Ricorso straordinario per errore di fatto inammissibile contro provvedimenti di prevenzione (Cass. pen. Sez. II n. 10984 del 19.03.2025)
Principi di diritto (Massima)
Il ricorso straordinario per errore materiale o di fatto, previsto dall’art. 625-bis cod. proc. pen., non è esperibile avverso la sentenza pronunciata dalla Corte di cassazione in materia di misure di prevenzione, per la quale è predisposto il distinto rimedio della revoca. Presupposto imprescindibile di legittimazione è lo status di condannato, e il rimedio resta circoscritto ai casi in cui la decisione della Cassazione stabilizzi il giudicato, anche formatosi anteriormente. Per le pronunce rese in procedimenti ante iudicatum — cautelari, di prevenzione, di rimessione, di estradizione o di mandato di arresto europeo — non vi è spazio per la correzione dell’errore di fatto, perché destinatario non è un condannato. È manifestamente infondata la questione di legittimità costituzionale dell’art. 625-bis cod. proc. pen., in riferimento all’art. 3 Cost., nella parte in cui non ammette il soggetto sottoposto a misura di prevenzione.
Il Fatto
Il ricorrente, già destinatario di un decreto con cui la Corte di appello aveva disposto la confisca di alcuni beni nel quadro di una misura di prevenzione patrimoniale, aveva impugnato quel decreto in Cassazione. Il ricorso era stato dichiarato inammissibile con sentenza della Sezione VI. Il ricorrente sosteneva che la Corte, confondendo la propria posizione con quella di un omonimo, aveva attribuito a lui soggetto incensurato una sentenza di condanna riferibile ad altri, dilatando così il perimetro temporale di pericolosità sociale e ricomprendendovi beni in realtà acquistati e realizzati anni prima.
Avverso quella sentenza il ricorrente ha proposto ricorso straordinario, deducendo l’errore percettivo in cui sarebbe incorsa la Suprema Corte. In subordine ha sollecitato l’incidente di costituzionalità in relazione agli artt. 3 e 42 Cost., ove si ritenesse l’inoppugnabilità dei provvedimenti in materia di prevenzione.
La Motivazione della Corte
La Sezione II ha ritenuto il ricorso inammissibile perché proposto avverso un provvedimento che non può essere impugnato con lo strumento straordinario. Il Collegio richiama la giurisprudenza costante secondo cui la procedura di correzione dell’errore di fatto non è applicabile alla sentenza pronunciata dalla Cassazione in materia di misure di prevenzione, per la quale è previsto il distinto rimedio della revoca.
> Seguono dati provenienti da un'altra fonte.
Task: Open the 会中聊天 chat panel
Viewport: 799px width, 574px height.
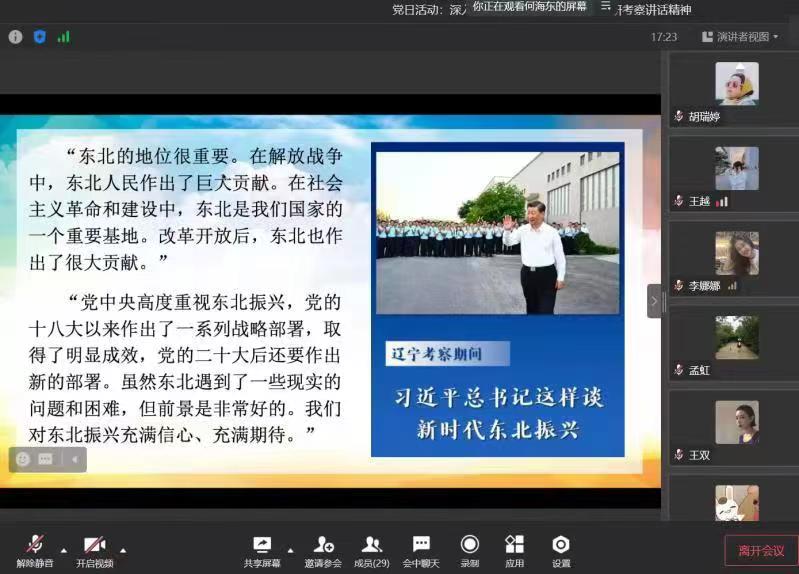Action: click(421, 550)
Il percorso argomentativo muove dalla sentenza delle Sezioni Unite n. 13199 del 21.07.2016, dep. 2017, che ha individuato il presupposto della legittimazione nello status di condannato: colui che ha esaurito tutti i gradi delle impugnazioni ordinarie e rispetto al quale si è formato il giudicato. La Corte precisa che anche una nozione ampia di condannato non può condurre a un’applicazione indiscriminata del rimedio.
Il ricorso straordinario resta dunque limitato ai casi in cui la decisione della Cassazione stabilizza il giudicato, anche se formato anteriormente. Ne deriva l’esclusione delle decisioni rese in procedimenti ante iudicatum — cautelari, di prevenzione, di rimessione del processo, di estradizione o di mandato di arresto europeo — perché prive di un condannato come destinatario.
Quanto alla sollecitata questione di legittimità costituzionale, la Corte la ritiene manifestamente infondata, richiamando il precedente secondo cui l’esclusione del soggetto sottoposto a misura di prevenzione è giustificata dalla diversità della sua situazione rispetto a quella del condannato e rientra nella discrezionalità del legislatore la previsione di strumenti di tutela differenziati per situazioni diverse.
La declaratoria di inammissibilità, ai sensi dell’art. 616 cod. proc. pen., comporta la condanna del ricorrente alle spese processuali e, ravvisati profili di colpa, al pagamento di euro tremila in favore della Cassa delle ammende.